- Born: 14 October 1895 Havana, Cuba, Kingdom of Spain
- Died: 25 July 1972 (aged 76)
- Allegiance: Kingdom of Spain Second Spanish Republic
- Branch: Spanish Army Spanish Republican Army
- Service years: ?–1939
- Rank: Lieutenant colonel
- Conflicts: Spanish Civil War
- Other work: Government delegate in Spanish Sahara (1936)

= Carlos Pedemonte Sabín =

Spanish military officer (1895–1972)

Carlos Pedemonte Sabín (14 October 1895 – 25 July 1972) was a Spanish geographer and military officer.

== Biography ==
A soldier in the infantry, in May 1936 Pedemonte was appointed governor of the Sahara. After the outbreak of the Civil War, he remained loyal to the Republic and returned to the Republican zone, becoming a military instructor for the new People's Army. He rose to command militias in the central operational zone. Later, in 1937, he was promoted to the rank of lieutenant colonel.
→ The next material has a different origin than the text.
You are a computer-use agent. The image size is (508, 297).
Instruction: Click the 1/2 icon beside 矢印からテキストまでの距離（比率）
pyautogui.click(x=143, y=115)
At the end of the war, he went into exile from Spain and moved to Cuba, along with other Republican exiles.

During his Cuban period, Pedemonte was a teacher at the Military Civic Institute. Later he also stood out in the field of geography, becoming head of the Cartography Section of the National Institute of Agrarian Reform (INRA).

== Bibliography ==
- Alpert, Michael (2013). "El Ejército Republicano en la Guerra Civil"
- Domingo Cuadriello, Jorge (2009). "El exilio republicano español en Cuba"
- Morillas, Javier (1988). "Sahara occidental, desarrollo y subdesarrollo"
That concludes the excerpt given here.